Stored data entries
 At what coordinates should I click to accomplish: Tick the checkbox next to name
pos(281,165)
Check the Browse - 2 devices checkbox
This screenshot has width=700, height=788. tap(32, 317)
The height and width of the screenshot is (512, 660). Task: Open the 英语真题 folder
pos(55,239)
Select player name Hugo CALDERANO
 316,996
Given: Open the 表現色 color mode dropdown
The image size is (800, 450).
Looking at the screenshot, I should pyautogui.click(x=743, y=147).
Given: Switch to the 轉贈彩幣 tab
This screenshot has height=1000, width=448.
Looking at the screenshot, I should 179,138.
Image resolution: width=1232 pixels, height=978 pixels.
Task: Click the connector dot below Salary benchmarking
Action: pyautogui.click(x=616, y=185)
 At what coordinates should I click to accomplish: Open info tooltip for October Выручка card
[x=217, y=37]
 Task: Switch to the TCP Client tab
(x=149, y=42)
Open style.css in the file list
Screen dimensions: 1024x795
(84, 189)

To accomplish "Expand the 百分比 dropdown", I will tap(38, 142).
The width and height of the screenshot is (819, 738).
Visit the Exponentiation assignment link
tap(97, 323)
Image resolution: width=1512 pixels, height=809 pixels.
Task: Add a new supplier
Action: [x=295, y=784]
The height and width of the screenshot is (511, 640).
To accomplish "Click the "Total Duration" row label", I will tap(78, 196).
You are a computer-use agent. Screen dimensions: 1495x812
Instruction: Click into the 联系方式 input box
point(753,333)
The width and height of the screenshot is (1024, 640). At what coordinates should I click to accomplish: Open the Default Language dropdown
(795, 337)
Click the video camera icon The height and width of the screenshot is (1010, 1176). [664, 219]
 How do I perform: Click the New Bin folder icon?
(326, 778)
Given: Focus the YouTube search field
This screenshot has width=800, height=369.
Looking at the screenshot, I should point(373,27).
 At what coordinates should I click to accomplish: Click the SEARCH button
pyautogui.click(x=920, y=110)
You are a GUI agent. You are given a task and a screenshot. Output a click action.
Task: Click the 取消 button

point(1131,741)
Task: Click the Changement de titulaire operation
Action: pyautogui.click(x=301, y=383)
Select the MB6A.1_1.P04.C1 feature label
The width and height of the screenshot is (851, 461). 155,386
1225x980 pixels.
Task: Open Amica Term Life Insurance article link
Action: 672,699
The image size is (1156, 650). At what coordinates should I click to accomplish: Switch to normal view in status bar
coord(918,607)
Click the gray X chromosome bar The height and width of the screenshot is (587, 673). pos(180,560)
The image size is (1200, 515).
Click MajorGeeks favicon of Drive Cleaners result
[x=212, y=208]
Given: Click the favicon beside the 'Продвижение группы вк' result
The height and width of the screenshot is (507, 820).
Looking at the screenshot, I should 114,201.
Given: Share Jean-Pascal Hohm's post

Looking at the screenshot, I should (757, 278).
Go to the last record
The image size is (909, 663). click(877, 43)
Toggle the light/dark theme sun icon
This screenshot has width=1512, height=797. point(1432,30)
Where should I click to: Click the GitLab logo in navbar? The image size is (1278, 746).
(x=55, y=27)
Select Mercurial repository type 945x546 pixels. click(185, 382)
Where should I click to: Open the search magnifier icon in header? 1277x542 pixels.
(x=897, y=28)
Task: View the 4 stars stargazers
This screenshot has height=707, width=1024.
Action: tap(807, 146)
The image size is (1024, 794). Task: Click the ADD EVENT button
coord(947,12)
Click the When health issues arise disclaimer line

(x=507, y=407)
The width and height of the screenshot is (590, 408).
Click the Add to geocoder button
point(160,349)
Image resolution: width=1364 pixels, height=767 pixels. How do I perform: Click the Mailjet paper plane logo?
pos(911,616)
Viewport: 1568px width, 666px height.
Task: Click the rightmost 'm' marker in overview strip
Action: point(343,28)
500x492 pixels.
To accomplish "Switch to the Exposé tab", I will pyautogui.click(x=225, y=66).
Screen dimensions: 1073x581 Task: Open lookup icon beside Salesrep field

▶ [YOUR TASK]: When you reach the end of the data above, set it all down again unchanged.

▶ [ANSWER SPACE]:
 At what coordinates should I click to accomplish: Tick the checkbox next to name
pos(281,165)
Check the Browse - 2 devices checkbox
This screenshot has width=700, height=788. tap(32, 317)
The height and width of the screenshot is (512, 660). Task: Open the 英语真题 folder
pos(55,239)
Select player name Hugo CALDERANO
 316,996
Given: Open the 表現色 color mode dropdown
The image size is (800, 450).
Looking at the screenshot, I should pyautogui.click(x=743, y=147).
Given: Switch to the 轉贈彩幣 tab
This screenshot has height=1000, width=448.
Looking at the screenshot, I should 179,138.
Image resolution: width=1232 pixels, height=978 pixels.
Task: Click the connector dot below Salary benchmarking
Action: pyautogui.click(x=616, y=185)
 At what coordinates should I click to accomplish: Open info tooltip for October Выручка card
[x=217, y=37]
 Task: Switch to the TCP Client tab
(x=149, y=42)
Open style.css in the file list
Screen dimensions: 1024x795
(84, 189)

To accomplish "Expand the 百分比 dropdown", I will tap(38, 142).
The width and height of the screenshot is (819, 738).
Visit the Exponentiation assignment link
tap(97, 323)
Image resolution: width=1512 pixels, height=809 pixels.
Task: Add a new supplier
Action: [x=295, y=784]
The height and width of the screenshot is (511, 640).
To accomplish "Click the "Total Duration" row label", I will tap(78, 196).
You are a computer-use agent. Screen dimensions: 1495x812
Instruction: Click into the 联系方式 input box
point(753,333)
The width and height of the screenshot is (1024, 640). At what coordinates should I click to accomplish: Open the Default Language dropdown
(795, 337)
Click the video camera icon The height and width of the screenshot is (1010, 1176). [664, 219]
 How do I perform: Click the New Bin folder icon?
(326, 778)
Given: Focus the YouTube search field
This screenshot has width=800, height=369.
Looking at the screenshot, I should point(373,27).
 At what coordinates should I click to accomplish: Click the SEARCH button
pyautogui.click(x=920, y=110)
You are a GUI agent. You are given a task and a screenshot. Output a click action.
Task: Click the 取消 button

point(1131,741)
Task: Click the Changement de titulaire operation
Action: pyautogui.click(x=301, y=383)
Select the MB6A.1_1.P04.C1 feature label
The width and height of the screenshot is (851, 461). 155,386
1225x980 pixels.
Task: Open Amica Term Life Insurance article link
Action: 672,699
The image size is (1156, 650). At what coordinates should I click to accomplish: Switch to normal view in status bar
coord(918,607)
Click the gray X chromosome bar The height and width of the screenshot is (587, 673). pos(180,560)
The image size is (1200, 515).
Click MajorGeeks favicon of Drive Cleaners result
[x=212, y=208]
Given: Click the favicon beside the 'Продвижение группы вк' result
The height and width of the screenshot is (507, 820).
Looking at the screenshot, I should 114,201.
Given: Share Jean-Pascal Hohm's post

Looking at the screenshot, I should (757, 278).
Go to the last record
The image size is (909, 663). click(877, 43)
Toggle the light/dark theme sun icon
This screenshot has width=1512, height=797. point(1432,30)
Where should I click to: Click the GitLab logo in navbar? The image size is (1278, 746).
(x=55, y=27)
Select Mercurial repository type 945x546 pixels. click(185, 382)
Where should I click to: Open the search magnifier icon in header? 1277x542 pixels.
(x=897, y=28)
Task: View the 4 stars stargazers
This screenshot has height=707, width=1024.
Action: tap(807, 146)
The image size is (1024, 794). Task: Click the ADD EVENT button
coord(947,12)
Click the When health issues arise disclaimer line

(x=507, y=407)
The width and height of the screenshot is (590, 408).
Click the Add to geocoder button
point(160,349)
Image resolution: width=1364 pixels, height=767 pixels. How do I perform: Click the Mailjet paper plane logo?
pos(911,616)
Viewport: 1568px width, 666px height.
Task: Click the rightmost 'm' marker in overview strip
Action: point(343,28)
500x492 pixels.
To accomplish "Switch to the Exposé tab", I will pyautogui.click(x=225, y=66).
Screen dimensions: 1073x581 Task: Open lookup icon beside Salesrep field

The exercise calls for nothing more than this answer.